The economic crisis has shaken things up and the major emerging economies are investing more and more in Europe.
Last year China’s direct investment was up by 30 percent on the year before and it was the third-biggest creator of jobs in Europe:
Marc Lhermitte of Ernst & Young is an expert in Europe’s competitiveness and attractiveness to investors.
He told euronews: “Business people from these new countries, from these new economies, are coming to Europe for technology, to add sophistication to their products, perhaps to acquire brands, new expertise that they don’t historically have.”
The euro’s slide against the dollar, and therefore against China’s currency, the yuan, could increase that trend.

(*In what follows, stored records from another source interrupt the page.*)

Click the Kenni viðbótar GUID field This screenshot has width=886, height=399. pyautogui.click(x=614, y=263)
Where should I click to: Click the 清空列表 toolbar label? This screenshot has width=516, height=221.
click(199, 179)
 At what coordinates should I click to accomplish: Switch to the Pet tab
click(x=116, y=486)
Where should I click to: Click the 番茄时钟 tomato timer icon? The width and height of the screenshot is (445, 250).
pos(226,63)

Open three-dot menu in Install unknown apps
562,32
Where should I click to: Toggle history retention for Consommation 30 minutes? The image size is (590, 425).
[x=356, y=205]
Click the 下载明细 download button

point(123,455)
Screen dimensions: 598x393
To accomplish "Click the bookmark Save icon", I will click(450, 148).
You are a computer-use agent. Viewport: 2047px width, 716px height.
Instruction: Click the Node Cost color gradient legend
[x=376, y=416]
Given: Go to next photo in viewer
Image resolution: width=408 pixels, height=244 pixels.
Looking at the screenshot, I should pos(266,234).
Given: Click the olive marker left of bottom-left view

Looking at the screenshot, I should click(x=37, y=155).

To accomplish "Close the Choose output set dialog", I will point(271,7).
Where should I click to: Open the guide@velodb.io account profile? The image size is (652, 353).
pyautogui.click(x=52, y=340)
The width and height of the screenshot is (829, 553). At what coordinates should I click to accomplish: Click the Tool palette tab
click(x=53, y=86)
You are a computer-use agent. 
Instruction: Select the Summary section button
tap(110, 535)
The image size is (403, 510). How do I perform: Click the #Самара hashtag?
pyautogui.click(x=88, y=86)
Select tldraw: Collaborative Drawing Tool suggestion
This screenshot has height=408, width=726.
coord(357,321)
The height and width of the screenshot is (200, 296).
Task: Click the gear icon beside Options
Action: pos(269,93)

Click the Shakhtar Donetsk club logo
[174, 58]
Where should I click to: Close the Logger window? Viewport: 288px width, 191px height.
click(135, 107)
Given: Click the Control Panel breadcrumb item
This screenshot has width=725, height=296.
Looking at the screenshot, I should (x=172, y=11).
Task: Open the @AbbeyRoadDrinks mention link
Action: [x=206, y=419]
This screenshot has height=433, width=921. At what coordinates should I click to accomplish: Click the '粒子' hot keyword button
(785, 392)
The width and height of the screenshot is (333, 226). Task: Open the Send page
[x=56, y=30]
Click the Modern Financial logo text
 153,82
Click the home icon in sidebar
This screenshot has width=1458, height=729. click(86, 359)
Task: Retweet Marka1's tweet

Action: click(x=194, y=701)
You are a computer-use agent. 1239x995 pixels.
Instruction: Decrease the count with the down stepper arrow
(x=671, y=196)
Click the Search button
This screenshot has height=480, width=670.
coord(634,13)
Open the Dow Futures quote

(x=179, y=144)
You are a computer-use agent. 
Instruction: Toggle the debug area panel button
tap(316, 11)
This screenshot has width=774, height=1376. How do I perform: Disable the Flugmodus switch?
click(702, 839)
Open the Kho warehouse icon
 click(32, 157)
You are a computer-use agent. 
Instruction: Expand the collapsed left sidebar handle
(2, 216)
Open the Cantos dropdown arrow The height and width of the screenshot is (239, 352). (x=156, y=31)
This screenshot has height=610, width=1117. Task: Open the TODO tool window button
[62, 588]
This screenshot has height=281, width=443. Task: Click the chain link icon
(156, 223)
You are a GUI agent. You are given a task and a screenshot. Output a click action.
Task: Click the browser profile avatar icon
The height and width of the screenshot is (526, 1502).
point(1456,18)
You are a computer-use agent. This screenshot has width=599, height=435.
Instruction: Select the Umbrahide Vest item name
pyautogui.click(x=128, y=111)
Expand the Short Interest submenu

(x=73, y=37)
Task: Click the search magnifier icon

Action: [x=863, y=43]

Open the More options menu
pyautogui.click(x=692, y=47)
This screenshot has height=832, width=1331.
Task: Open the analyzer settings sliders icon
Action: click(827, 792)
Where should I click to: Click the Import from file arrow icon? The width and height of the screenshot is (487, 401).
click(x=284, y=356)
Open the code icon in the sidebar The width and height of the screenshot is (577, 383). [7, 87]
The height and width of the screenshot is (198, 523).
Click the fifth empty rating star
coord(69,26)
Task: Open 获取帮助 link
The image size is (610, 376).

However a stronger yuan makes Chinese exports less competitive.
As one of the organisers of the World Investment Conference, Pierre Guénant, has been pointing out it could be worse.
He said: “A top Chinese business leader asked me: ‘Don’t you think the right rate for the euro is $1.30?’ I told him: ‘I don’t think so, I think that $1.20 would be a better balance. But don’t forget in 2001 one euro was worth 80 cents!’ He really didn’t like it.”
The weaker euro certainly has helped European exporters.
Airbus boss Thomas Enders, who gets paid for planes in dollars, told euronews: “It is good for Airbus, but I think it (the euro at $1.20 dollar) is a fair valuation. Remember when we started with the euro, it was at $1.18, so at $1.20 we are nearly at the origin again.”
European businesses are counting on the weaker euro to help boost exports and create growth, which is the real key to attracting long-term investors to the region.